> **Action item**
Only the lines with the string "computer" are needed; return each of them from the entries below.

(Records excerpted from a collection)
=== Section Start ===

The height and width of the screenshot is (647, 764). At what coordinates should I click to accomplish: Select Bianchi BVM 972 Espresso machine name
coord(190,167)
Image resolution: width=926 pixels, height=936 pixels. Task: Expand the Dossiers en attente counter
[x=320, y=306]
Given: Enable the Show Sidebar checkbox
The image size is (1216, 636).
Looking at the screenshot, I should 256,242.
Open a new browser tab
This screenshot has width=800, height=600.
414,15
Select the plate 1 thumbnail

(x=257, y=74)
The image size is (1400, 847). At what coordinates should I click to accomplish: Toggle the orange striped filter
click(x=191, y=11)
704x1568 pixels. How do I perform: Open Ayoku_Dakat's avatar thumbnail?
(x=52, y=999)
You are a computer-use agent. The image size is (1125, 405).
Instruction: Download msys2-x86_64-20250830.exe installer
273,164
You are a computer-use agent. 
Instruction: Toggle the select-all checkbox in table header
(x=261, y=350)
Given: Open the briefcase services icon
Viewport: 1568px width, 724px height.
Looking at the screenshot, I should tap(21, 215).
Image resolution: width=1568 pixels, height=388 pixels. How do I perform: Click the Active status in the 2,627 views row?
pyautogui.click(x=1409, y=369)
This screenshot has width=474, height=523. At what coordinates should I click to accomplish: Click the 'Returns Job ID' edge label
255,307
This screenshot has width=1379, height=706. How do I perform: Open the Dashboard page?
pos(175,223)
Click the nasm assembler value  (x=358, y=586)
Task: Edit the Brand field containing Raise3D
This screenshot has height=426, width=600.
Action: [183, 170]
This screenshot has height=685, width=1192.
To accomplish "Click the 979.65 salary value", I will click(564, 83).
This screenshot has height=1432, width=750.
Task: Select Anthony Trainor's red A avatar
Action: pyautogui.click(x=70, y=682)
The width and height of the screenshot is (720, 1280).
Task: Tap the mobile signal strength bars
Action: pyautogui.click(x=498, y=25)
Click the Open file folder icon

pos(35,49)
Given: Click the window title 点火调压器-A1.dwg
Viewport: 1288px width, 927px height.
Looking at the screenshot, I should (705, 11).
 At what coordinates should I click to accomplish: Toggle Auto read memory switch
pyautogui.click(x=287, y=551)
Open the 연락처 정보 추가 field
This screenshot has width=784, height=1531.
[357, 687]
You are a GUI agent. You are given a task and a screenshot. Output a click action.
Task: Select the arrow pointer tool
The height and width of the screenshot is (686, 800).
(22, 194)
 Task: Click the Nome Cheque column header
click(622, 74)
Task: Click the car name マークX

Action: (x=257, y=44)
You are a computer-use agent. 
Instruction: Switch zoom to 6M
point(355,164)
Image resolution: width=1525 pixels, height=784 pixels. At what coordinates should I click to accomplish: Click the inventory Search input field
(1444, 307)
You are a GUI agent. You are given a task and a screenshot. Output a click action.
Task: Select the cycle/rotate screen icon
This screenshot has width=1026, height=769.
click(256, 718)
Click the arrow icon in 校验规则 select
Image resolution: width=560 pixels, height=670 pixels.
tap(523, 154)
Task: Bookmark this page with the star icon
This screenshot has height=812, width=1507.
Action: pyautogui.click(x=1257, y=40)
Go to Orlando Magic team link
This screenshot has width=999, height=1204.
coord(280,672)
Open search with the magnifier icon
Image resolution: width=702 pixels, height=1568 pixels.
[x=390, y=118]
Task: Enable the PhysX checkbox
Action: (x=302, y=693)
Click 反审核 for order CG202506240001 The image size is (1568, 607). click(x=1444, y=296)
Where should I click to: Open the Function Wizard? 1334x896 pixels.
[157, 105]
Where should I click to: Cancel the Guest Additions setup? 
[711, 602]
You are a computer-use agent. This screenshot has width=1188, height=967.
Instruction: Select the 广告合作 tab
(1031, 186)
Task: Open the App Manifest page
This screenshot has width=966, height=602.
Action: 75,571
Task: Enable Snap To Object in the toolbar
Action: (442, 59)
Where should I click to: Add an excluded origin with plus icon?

=== Section End ===

> **Solution for this problem**
You are a computer-use agent. The image size is (1125, 405).
You are a computer-use agent. 
You are a computer-use agent. 
You are a computer-use agent. This screenshot has width=1188, height=967.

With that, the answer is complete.